DIRECTIONS — Looking at the records below, count how many lines contain the string "word". Give that number alone.

DATA PROVIDED —

::::::::

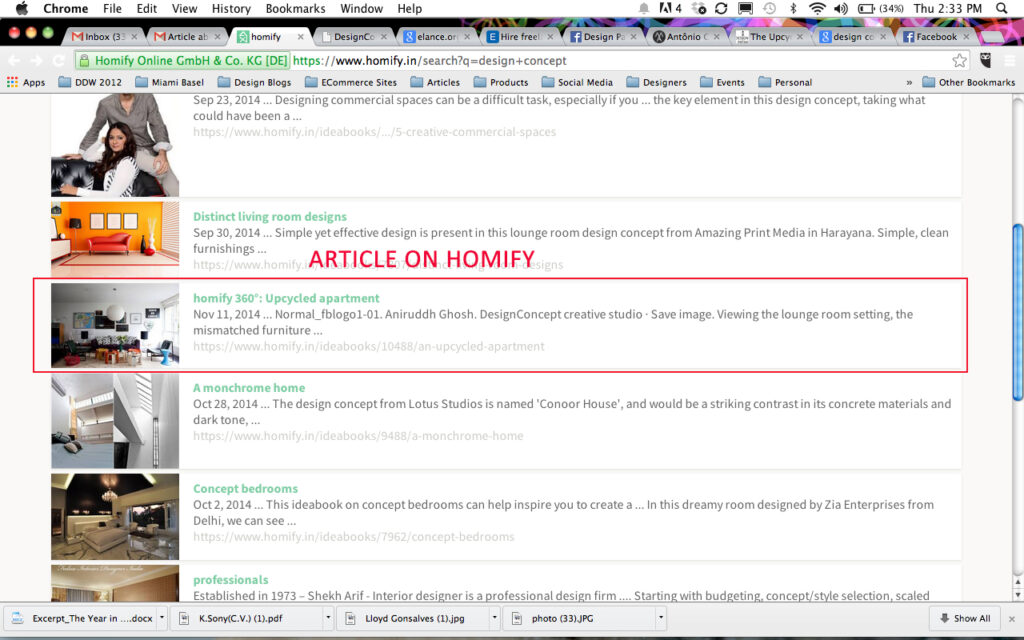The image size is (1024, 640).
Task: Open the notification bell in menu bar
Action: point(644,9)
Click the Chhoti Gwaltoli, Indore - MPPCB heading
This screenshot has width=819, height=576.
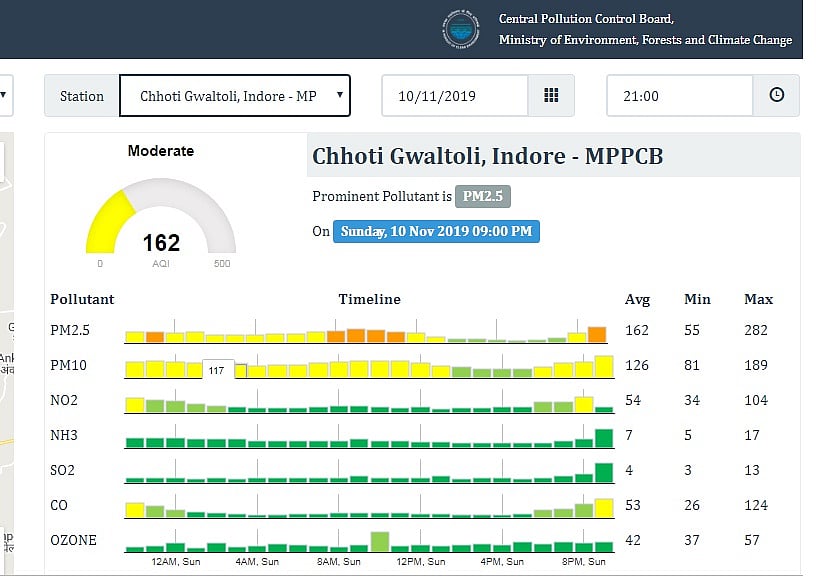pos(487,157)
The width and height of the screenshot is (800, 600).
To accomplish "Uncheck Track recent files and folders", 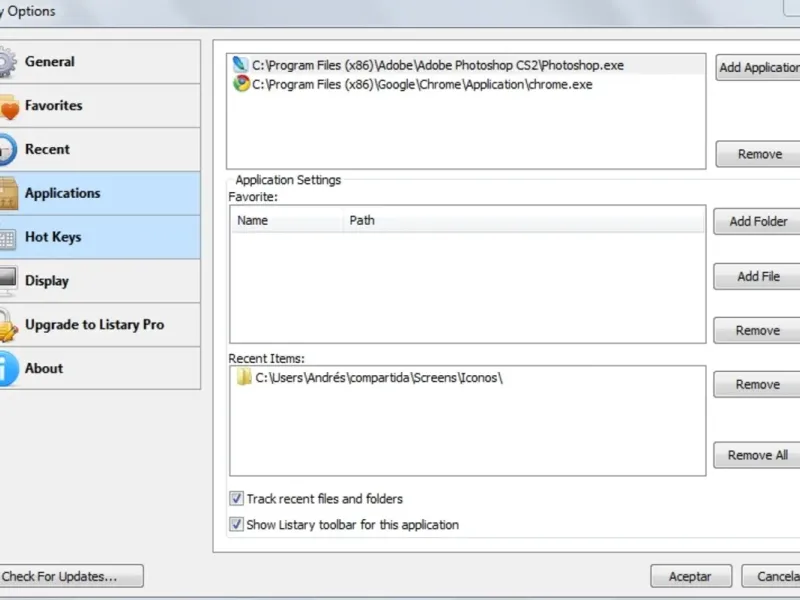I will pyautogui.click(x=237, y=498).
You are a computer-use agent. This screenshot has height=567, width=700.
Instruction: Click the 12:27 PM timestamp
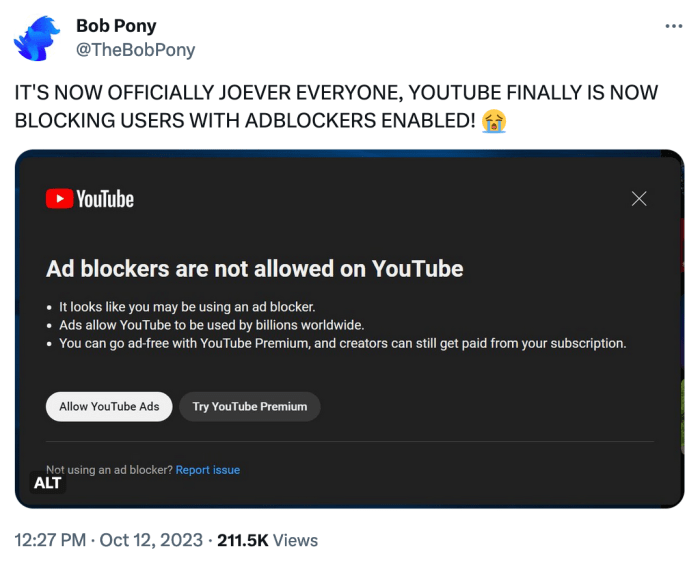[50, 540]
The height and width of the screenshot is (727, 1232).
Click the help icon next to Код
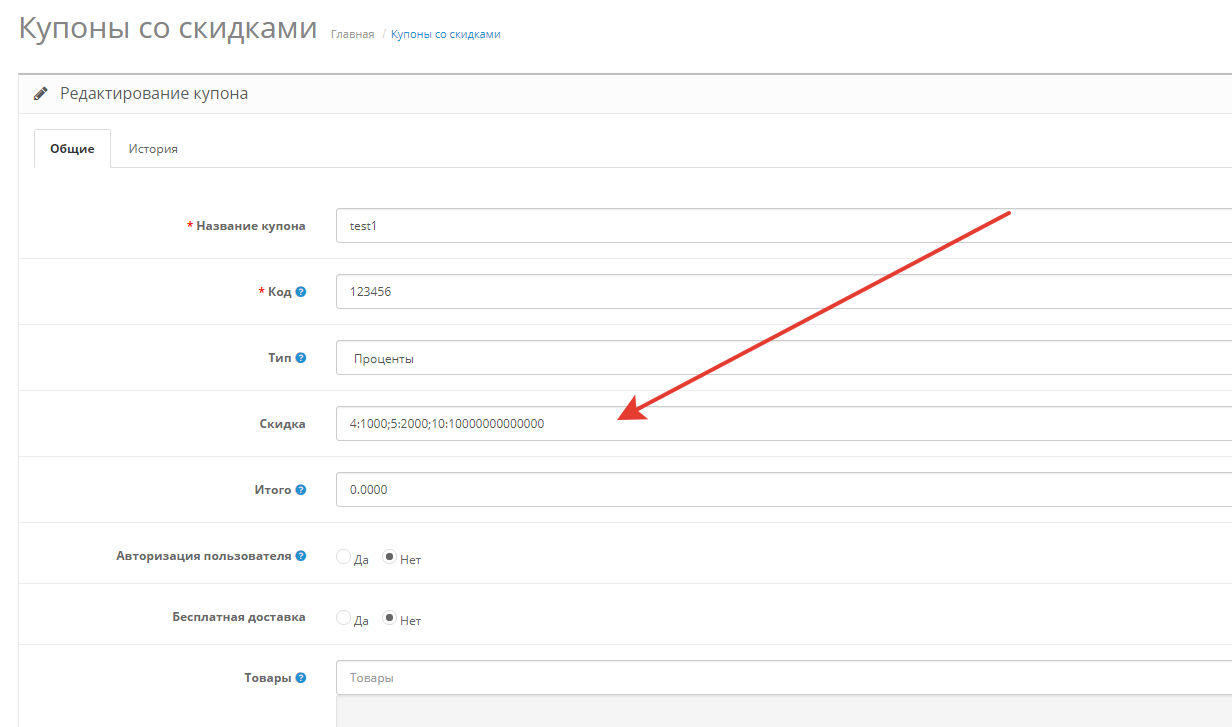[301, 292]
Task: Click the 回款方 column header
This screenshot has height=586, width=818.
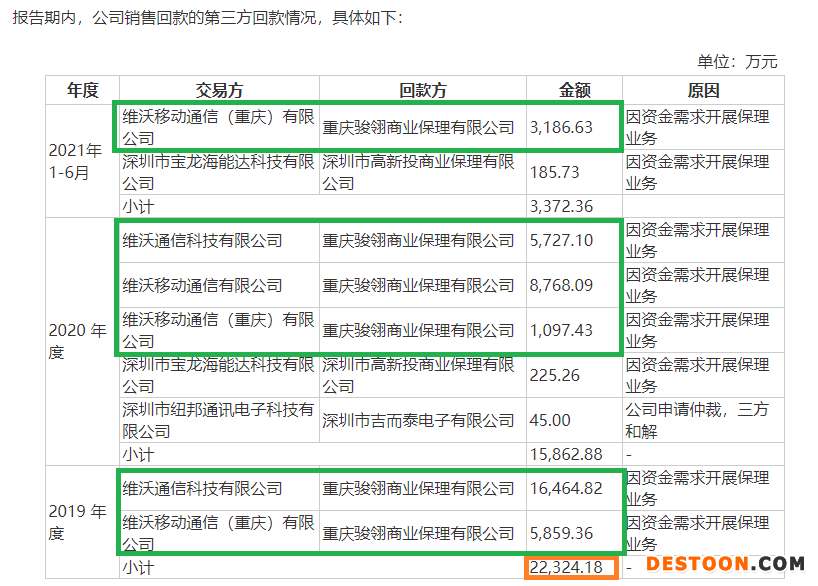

::::::::

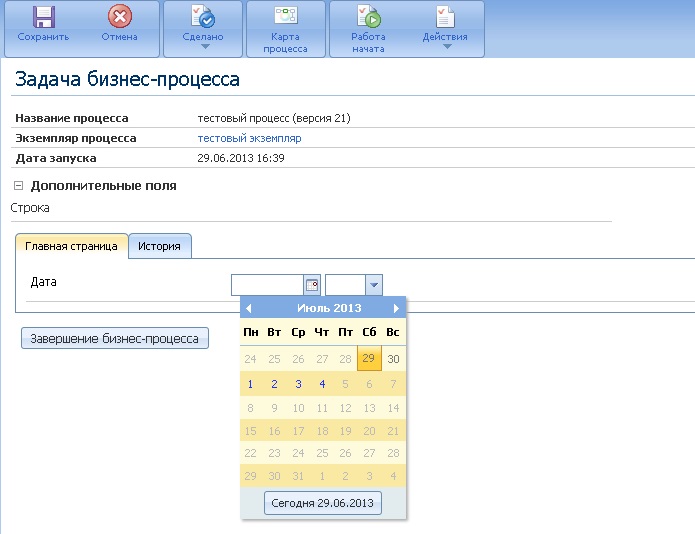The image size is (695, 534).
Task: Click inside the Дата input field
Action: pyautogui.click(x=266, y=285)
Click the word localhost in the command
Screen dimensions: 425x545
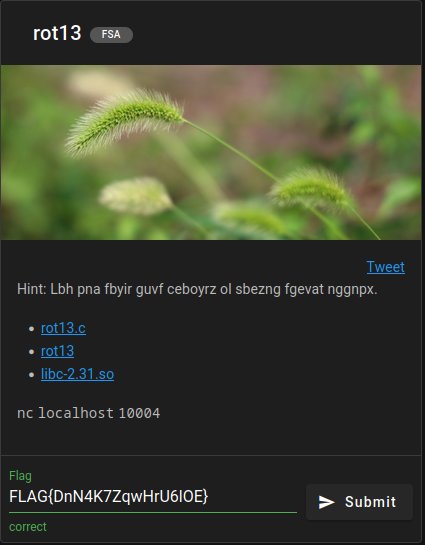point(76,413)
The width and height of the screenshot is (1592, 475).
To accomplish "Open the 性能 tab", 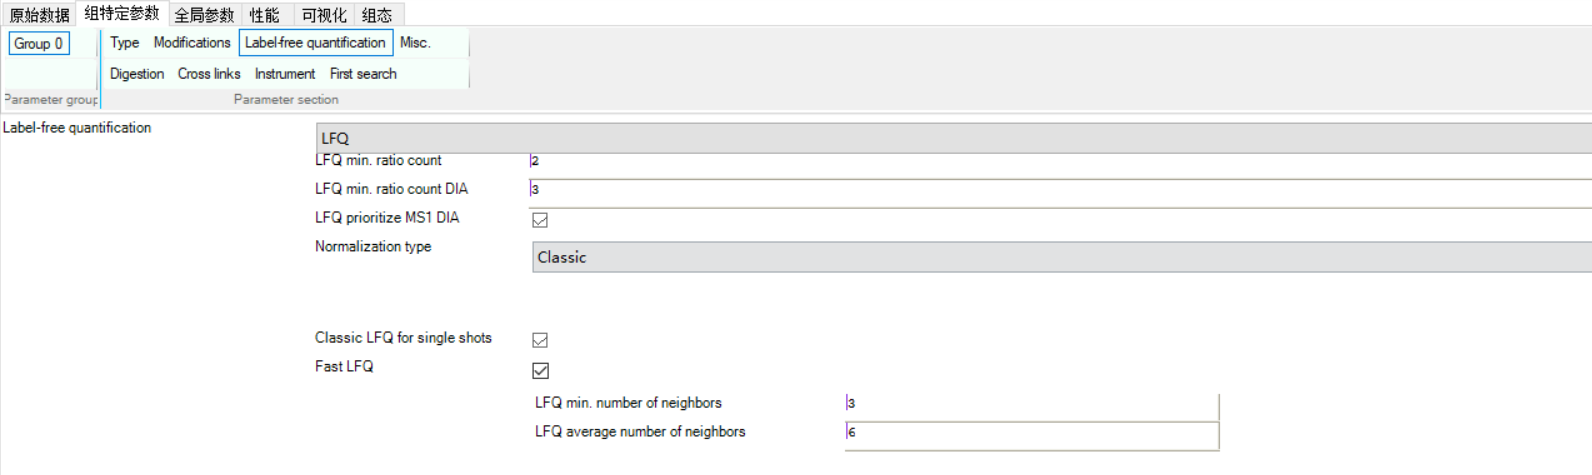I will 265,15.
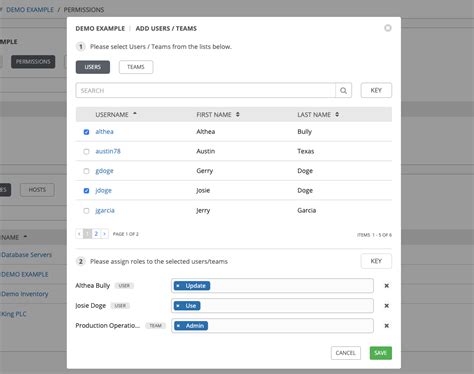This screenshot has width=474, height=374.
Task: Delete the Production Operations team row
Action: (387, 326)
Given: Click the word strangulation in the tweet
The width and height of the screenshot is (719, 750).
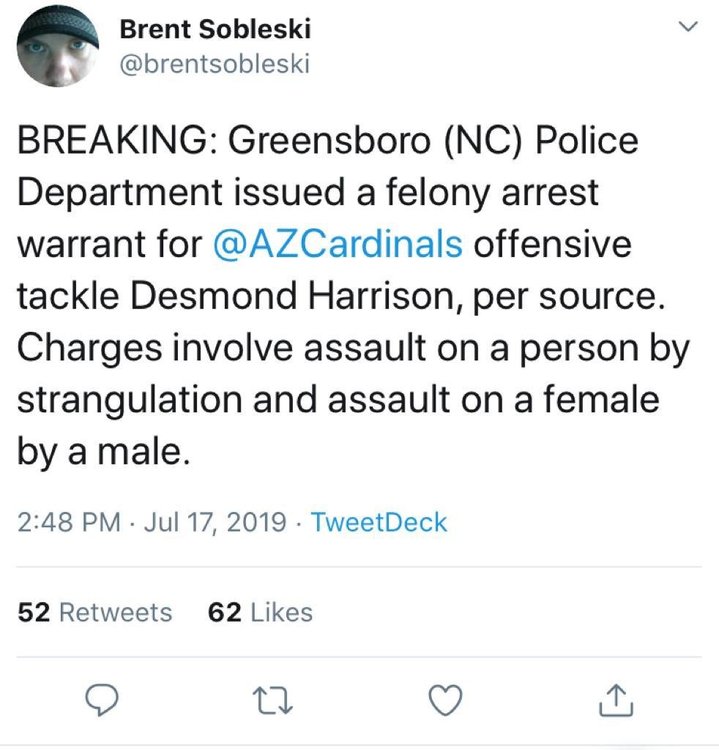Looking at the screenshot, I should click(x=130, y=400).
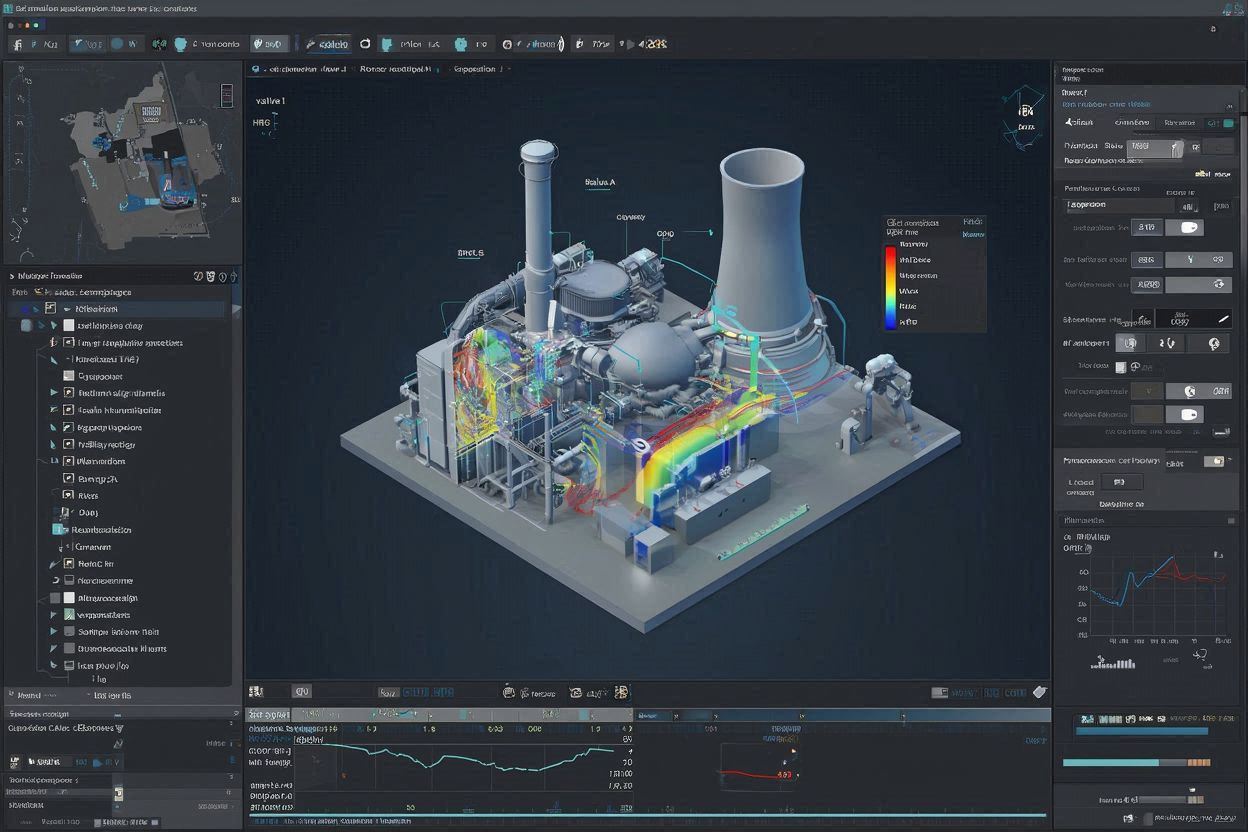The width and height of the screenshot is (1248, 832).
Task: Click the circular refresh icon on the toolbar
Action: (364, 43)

::::::::

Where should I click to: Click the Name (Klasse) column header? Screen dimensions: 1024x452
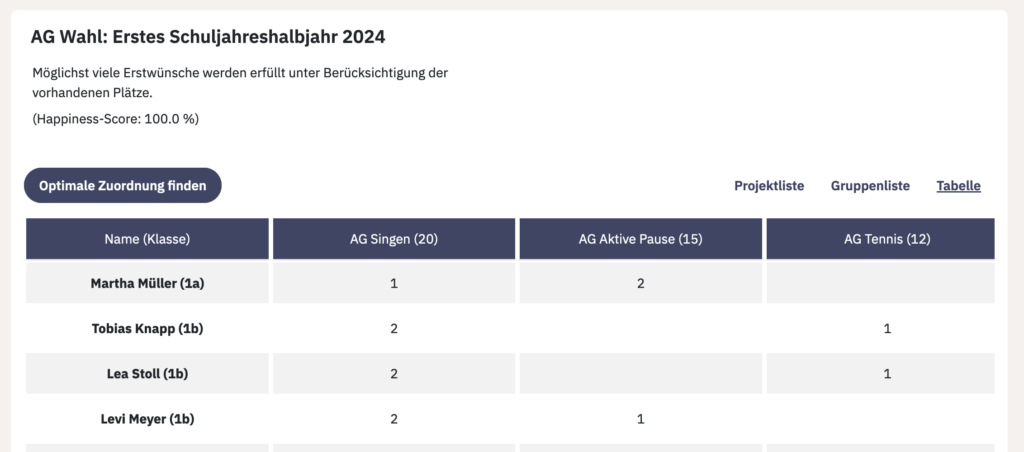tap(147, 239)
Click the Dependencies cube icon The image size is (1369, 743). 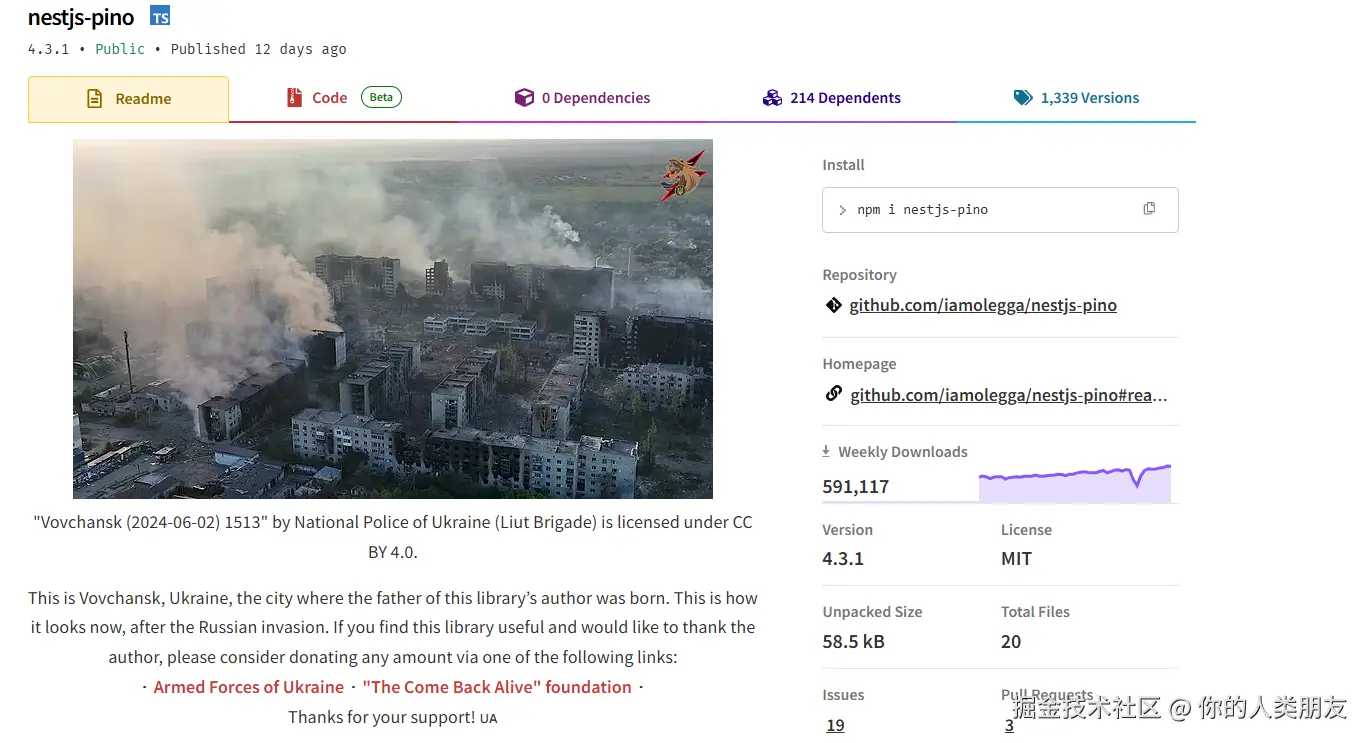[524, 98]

::::::::

SOLUTION TO THIS TASK — 2